The Intergovernmental Panel on Climate Change identifies significant opportunities in agriculture and forestry land and practices on those landscapes to mitigate carbon emissions and enhance carbon storage. These lands are also a critical resource for biodiversity, livelihoods, economic stability, and more that can be enhanced through sustainable management. YASSP works to enhance the body of research for sustainable land use in the following projects.
Evaluating the Evidence Behind Soil Carbon Models
We examine the empirical foundations of soil carbon models used in carbon accounting and climate policy. While process-based models are widely used to estimate how agricultural practices influence soil carbon, they are often calibrated using a limited set of small, highly controlled experiments that may not reflect real-world farming conditions. We analyze the studies underlying these models through evaluating their geographic relevance, experimental design, and alignment with modern management practices. The goal of this work is to reconnect models with robust, externally valid empirical data. By identifying gaps in the current evidence base, we help guide the development of new study designs and datasets capable of validating model predictions under real-world conditions and ensure that carbon accounting systems are grounded in measurable, causal outcomes.
Data Partnerships & Evidence Development
We are building partnerships with companies, carbon farming initiatives, and producer networks to leverage the value of real-world soil and management data. Working across commercial operations, we analyze soil data to build an empirical foundation for understanding how practices perform at scale. Using these data, we evaluate how existing sampling and monitoring approaches perform in practice and identify opportunities to integrate causal study designs into ongoing programs. This includes improving how data are collected, structured, and analyzed so that management effects can be distinguished from background variability. The goal is to turn project-level data into cumulative evidence and help support better measurement systems, inform future study design, and strengthen confidence in carbon markets by grounding claims in transparent, real-world outcomes.
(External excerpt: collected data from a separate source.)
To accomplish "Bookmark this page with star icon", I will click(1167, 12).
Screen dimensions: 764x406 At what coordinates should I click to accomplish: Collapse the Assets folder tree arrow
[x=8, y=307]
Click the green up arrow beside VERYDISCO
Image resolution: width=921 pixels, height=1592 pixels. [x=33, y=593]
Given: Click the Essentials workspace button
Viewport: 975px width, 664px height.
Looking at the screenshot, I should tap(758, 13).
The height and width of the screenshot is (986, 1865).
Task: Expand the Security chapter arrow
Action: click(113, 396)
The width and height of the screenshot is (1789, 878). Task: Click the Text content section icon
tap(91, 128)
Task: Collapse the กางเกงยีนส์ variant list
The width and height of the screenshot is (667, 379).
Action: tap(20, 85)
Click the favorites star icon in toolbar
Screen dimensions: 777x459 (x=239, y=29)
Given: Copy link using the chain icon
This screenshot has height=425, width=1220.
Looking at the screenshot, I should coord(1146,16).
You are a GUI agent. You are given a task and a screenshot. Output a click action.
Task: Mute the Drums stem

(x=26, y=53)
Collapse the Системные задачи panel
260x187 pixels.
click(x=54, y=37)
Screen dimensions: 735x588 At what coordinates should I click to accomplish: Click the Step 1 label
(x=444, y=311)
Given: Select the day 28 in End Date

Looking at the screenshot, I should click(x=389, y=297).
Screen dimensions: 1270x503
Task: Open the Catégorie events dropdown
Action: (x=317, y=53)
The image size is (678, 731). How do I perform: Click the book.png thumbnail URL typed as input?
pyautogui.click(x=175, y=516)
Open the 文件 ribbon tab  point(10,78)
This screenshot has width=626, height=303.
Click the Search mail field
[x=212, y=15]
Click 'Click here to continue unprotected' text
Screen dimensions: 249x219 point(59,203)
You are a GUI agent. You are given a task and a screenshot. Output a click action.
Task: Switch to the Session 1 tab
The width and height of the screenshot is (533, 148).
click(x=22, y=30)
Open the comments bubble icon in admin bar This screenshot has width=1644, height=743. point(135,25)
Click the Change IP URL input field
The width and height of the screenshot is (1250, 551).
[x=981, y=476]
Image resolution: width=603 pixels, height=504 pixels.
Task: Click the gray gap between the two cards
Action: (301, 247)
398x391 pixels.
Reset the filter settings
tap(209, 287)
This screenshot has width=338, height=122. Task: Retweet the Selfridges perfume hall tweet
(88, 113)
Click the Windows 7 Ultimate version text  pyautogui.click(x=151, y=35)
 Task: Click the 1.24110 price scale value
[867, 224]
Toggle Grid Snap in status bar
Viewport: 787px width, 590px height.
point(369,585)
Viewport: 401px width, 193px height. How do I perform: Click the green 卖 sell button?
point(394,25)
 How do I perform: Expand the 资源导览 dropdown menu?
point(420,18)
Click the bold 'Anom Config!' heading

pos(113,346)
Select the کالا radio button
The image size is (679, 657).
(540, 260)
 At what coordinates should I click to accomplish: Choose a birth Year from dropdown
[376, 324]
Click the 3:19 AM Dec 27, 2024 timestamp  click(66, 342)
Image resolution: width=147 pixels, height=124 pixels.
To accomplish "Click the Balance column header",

Causal Evaluation of Agricultural Practices at Regional Scales
In collaboration with Environmental Defense Fund (EDF) and Hudson Carbon
This project develops and tests causal study designs to determine how agricultural management practices influence soil carbon and soil health across working farms. Using the Hudson Valley, NY as a testbed, we select comparable fields based on soil texture and baseline carbon conditions, allowing us to isolate the effects of management from underlying environmental differences. By combining repeated sampling with regionally coordinated study design, we evaluate how to confidently detect management-driven changes despite high natural variability in soils. The work identifies how many fields are needed, how often they should be resampled, and which analytical approaches best distinguish causal effects from sampling noise. These results provide a foundation for scalable, evidence-based systems that link farm practices to measurable outcomes by supporting more credible carbon accounting and better-informed decisions by producers, companies, and policymakers.
Lethal and sublethal effects of a “bee-safe” pesticide on alfalfa leafcutter bees
Sulfoxaflor is a relatively new insecticide marketed as “bee-safe” by the EPA. This project is reporting on data collected by the USDA-ARS Pollinating Insects Research Unit and researchers at Utah State University that finds that alfalfa leafcutter bees, an important agricultural pollinator, are more sensitive to negative effects of sulfoxaflor than honeybees, and current EPA regulations for sulfoxaflor application in certain crops are not sufficient to protect non-honeybee pollinators.